> **DATA ENTRIES**:
----

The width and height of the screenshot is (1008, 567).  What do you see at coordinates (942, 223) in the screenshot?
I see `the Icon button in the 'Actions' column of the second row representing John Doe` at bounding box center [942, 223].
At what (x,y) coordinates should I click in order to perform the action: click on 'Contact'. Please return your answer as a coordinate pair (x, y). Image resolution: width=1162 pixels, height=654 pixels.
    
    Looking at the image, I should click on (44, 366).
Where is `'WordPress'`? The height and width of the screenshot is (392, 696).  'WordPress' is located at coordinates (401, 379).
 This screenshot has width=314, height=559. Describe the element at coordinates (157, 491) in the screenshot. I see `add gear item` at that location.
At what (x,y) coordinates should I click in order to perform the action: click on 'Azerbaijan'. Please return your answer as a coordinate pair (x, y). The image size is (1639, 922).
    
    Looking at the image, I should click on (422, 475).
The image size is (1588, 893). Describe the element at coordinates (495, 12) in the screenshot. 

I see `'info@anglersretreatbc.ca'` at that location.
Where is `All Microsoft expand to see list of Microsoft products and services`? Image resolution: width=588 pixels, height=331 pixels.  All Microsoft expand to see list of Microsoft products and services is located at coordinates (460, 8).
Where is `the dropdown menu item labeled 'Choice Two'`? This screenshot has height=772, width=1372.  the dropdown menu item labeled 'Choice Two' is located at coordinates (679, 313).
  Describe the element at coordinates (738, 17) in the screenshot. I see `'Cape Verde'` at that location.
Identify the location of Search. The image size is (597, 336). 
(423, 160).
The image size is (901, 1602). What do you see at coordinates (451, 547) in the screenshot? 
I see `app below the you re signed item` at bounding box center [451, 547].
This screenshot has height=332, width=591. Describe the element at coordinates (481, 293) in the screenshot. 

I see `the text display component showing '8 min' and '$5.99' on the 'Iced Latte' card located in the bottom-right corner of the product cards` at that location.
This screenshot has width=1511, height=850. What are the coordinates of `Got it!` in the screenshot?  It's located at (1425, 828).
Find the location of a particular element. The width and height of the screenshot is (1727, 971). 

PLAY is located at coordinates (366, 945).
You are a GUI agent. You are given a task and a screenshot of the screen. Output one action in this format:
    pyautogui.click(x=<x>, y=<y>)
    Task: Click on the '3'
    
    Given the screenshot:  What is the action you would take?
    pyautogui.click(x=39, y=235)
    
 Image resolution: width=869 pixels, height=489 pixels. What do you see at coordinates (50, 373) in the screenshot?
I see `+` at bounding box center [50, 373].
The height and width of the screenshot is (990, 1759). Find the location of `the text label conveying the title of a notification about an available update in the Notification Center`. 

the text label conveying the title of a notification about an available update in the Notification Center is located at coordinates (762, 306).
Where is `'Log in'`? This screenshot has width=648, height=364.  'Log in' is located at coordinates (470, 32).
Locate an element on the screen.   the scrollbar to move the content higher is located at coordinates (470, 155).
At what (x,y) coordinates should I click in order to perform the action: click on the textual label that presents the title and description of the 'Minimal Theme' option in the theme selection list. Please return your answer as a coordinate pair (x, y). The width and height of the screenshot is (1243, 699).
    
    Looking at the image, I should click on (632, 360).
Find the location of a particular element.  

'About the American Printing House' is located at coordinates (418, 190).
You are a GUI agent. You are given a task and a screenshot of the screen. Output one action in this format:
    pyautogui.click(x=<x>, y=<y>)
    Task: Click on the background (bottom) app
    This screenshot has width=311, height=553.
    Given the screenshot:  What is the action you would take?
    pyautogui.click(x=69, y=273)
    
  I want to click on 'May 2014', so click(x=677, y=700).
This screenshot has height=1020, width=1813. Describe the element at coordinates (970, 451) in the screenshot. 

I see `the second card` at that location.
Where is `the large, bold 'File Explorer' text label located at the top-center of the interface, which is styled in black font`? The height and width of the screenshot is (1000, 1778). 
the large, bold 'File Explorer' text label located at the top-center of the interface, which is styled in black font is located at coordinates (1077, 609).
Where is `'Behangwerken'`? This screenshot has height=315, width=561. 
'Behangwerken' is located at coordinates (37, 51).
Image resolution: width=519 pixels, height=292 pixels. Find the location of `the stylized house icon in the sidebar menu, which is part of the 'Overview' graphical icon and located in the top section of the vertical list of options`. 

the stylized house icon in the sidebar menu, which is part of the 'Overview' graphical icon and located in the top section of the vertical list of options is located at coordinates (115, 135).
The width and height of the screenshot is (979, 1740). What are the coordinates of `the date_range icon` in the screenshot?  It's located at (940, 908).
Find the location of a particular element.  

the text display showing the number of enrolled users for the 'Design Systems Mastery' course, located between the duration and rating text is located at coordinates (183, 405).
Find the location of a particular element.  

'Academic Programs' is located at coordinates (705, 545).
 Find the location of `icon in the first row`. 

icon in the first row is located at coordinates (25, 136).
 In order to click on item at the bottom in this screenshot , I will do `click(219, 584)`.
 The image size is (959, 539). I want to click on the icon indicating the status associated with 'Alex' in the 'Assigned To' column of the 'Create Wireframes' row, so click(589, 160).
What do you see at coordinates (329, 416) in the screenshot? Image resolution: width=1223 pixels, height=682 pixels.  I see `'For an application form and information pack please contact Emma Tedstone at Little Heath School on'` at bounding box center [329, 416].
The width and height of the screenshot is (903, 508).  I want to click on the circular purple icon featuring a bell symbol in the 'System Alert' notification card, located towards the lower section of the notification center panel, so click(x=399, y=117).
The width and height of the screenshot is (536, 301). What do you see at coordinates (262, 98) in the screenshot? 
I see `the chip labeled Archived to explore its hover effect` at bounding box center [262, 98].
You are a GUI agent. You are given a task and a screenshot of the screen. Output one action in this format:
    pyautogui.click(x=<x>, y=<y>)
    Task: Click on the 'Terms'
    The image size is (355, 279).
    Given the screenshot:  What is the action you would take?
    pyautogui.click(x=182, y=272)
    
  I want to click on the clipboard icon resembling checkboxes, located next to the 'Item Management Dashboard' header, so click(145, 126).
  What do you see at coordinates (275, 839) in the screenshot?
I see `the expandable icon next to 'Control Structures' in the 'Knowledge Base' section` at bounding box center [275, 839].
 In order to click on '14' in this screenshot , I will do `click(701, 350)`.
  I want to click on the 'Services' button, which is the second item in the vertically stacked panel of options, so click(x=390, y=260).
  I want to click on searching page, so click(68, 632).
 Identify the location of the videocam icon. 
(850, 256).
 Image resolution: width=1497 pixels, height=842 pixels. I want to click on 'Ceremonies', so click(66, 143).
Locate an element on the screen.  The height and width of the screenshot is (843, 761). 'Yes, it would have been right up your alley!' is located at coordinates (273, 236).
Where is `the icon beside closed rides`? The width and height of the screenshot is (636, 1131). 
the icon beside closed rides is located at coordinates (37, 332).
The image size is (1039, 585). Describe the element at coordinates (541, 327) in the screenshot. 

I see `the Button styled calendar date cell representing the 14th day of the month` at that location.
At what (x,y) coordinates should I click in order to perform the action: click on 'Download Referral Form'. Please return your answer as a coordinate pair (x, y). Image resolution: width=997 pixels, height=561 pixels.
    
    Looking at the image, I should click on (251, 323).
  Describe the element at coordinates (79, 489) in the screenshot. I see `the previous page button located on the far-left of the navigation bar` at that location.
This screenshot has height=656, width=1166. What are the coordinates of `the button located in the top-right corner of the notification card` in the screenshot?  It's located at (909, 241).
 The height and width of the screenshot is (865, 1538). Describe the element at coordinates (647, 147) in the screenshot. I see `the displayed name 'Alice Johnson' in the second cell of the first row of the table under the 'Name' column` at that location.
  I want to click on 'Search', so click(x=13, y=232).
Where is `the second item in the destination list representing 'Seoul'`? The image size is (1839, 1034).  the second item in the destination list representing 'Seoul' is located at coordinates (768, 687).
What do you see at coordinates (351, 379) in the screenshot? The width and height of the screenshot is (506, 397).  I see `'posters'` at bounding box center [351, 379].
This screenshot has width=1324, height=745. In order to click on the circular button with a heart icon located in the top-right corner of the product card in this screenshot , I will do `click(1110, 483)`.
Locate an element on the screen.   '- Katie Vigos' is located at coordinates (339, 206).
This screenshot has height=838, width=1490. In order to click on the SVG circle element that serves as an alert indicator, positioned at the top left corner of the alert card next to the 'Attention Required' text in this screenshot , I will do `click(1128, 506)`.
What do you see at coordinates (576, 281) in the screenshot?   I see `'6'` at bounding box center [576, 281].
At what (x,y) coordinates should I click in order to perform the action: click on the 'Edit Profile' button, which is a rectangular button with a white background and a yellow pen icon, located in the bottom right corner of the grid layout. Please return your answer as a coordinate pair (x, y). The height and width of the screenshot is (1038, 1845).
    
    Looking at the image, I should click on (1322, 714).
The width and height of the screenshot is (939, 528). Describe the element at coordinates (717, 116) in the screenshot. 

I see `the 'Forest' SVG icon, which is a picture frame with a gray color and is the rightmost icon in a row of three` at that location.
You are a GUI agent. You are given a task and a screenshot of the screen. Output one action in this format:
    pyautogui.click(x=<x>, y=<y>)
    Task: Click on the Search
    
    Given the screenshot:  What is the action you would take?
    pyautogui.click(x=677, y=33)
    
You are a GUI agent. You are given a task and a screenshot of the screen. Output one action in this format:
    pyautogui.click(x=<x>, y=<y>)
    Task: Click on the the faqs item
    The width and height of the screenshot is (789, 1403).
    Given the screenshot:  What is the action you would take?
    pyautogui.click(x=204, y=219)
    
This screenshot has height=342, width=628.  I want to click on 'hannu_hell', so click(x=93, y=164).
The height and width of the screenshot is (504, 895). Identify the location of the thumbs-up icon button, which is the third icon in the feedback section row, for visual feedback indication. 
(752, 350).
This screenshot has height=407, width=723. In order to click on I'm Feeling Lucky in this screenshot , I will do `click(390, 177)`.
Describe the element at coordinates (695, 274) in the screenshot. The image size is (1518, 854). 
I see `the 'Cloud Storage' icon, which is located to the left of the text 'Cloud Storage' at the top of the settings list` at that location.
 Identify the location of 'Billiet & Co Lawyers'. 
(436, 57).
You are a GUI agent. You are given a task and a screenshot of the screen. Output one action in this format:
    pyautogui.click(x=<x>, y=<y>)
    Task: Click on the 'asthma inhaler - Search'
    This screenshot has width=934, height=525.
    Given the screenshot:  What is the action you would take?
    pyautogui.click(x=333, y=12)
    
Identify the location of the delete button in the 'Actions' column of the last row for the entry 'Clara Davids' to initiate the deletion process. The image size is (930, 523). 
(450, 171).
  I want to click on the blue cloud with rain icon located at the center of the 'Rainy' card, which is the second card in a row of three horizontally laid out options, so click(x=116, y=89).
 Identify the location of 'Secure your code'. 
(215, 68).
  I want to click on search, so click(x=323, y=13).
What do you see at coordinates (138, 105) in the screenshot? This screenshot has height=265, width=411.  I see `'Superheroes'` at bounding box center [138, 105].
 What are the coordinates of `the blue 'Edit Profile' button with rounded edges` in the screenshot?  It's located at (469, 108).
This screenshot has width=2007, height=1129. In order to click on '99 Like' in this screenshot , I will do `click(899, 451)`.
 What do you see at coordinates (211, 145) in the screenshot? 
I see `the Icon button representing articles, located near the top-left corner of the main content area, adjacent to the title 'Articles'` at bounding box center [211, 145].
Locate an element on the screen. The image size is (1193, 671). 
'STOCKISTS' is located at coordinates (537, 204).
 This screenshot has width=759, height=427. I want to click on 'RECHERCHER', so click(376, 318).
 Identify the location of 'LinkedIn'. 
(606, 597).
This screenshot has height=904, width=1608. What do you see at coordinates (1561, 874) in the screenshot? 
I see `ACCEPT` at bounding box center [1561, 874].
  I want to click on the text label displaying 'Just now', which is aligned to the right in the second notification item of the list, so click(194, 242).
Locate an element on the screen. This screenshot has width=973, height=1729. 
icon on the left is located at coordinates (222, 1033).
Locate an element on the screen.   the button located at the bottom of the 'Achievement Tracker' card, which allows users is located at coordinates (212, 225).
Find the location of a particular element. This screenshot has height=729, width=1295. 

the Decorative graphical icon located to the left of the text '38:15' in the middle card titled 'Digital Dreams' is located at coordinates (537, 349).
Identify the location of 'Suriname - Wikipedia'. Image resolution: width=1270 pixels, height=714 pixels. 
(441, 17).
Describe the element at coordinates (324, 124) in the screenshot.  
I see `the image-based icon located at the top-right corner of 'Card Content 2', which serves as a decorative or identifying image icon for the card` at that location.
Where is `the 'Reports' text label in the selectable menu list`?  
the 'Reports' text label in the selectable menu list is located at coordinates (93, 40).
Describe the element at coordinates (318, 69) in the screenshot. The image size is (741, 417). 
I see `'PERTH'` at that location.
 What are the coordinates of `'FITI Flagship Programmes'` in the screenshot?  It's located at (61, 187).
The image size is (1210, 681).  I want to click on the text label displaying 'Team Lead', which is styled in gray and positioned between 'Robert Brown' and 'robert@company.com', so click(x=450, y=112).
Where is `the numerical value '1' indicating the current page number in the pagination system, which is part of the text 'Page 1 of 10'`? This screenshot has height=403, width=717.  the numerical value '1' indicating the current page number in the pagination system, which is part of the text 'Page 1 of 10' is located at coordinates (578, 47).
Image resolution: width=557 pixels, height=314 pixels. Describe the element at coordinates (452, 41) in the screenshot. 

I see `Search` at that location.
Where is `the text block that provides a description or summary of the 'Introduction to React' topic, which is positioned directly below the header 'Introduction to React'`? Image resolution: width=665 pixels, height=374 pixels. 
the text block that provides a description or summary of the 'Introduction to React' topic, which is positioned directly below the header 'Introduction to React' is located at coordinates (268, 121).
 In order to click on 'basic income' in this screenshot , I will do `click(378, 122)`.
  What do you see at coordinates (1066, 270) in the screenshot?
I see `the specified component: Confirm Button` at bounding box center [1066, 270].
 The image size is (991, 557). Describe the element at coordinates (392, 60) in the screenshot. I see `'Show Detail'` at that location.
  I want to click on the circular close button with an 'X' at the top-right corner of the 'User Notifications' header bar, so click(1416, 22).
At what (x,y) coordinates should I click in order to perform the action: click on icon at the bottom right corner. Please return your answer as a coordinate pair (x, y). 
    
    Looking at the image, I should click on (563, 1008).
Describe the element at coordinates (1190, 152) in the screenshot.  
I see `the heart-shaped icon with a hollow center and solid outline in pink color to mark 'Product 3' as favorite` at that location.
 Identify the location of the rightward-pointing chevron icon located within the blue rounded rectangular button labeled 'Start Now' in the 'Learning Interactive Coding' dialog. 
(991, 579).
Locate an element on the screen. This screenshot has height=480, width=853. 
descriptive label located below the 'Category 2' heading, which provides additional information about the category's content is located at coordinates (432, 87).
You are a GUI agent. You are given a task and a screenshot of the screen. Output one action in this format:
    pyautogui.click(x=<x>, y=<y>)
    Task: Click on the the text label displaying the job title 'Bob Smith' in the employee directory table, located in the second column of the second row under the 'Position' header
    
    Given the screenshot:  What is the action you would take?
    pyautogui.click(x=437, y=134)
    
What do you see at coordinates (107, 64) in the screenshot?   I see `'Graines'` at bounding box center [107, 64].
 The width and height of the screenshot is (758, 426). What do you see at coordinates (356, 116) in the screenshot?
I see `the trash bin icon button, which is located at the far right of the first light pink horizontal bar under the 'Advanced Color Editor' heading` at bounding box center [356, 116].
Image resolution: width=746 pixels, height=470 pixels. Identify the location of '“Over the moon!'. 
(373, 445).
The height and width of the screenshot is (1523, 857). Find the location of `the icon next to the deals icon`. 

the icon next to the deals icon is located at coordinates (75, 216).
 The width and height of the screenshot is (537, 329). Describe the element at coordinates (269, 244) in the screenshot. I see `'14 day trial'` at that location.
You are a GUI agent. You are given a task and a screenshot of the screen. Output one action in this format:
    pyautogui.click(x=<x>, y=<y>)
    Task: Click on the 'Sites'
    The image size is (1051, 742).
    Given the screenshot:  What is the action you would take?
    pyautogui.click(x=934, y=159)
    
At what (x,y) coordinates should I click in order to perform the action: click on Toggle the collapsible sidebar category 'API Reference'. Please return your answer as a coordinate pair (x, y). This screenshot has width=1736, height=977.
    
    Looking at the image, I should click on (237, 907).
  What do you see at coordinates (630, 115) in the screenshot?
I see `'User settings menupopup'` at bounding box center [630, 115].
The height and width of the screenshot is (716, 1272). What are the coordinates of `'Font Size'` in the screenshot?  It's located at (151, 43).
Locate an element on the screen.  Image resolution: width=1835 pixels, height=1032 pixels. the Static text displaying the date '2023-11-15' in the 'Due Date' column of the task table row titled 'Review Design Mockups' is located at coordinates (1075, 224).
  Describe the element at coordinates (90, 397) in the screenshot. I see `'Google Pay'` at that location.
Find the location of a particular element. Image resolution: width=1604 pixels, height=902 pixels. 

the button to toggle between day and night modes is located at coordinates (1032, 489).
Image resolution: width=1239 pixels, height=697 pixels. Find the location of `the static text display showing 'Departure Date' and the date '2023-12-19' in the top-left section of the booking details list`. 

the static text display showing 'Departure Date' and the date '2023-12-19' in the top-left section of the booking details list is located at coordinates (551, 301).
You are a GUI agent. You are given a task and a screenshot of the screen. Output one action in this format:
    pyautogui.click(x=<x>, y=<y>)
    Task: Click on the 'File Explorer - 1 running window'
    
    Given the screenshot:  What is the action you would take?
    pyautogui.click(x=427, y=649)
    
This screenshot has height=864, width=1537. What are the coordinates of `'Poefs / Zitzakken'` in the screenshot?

----

> **EXERCISE DESCRIPTION**:
Copy the lines word for word, from the one containing "has width=973, height=1729." through the one containing "The image size is (1210, 681).".

> **THE ANSWER**:
Locate an element on the screen. This screenshot has width=973, height=1729. 
icon on the left is located at coordinates (222, 1033).
Locate an element on the screen.   the button located at the bottom of the 'Achievement Tracker' card, which allows users is located at coordinates (212, 225).
Find the location of a particular element. This screenshot has height=729, width=1295. 

the Decorative graphical icon located to the left of the text '38:15' in the middle card titled 'Digital Dreams' is located at coordinates (537, 349).
Identify the location of 'Suriname - Wikipedia'. Image resolution: width=1270 pixels, height=714 pixels. 
(441, 17).
Describe the element at coordinates (324, 124) in the screenshot.  
I see `the image-based icon located at the top-right corner of 'Card Content 2', which serves as a decorative or identifying image icon for the card` at that location.
Where is `the 'Reports' text label in the selectable menu list`?  
the 'Reports' text label in the selectable menu list is located at coordinates (93, 40).
Describe the element at coordinates (318, 69) in the screenshot. The image size is (741, 417). 
I see `'PERTH'` at that location.
 What are the coordinates of `'FITI Flagship Programmes'` in the screenshot?  It's located at (61, 187).
The image size is (1210, 681).  I want to click on the text label displaying 'Team Lead', which is styled in gray and positioned between 'Robert Brown' and 'robert@company.com', so click(x=450, y=112).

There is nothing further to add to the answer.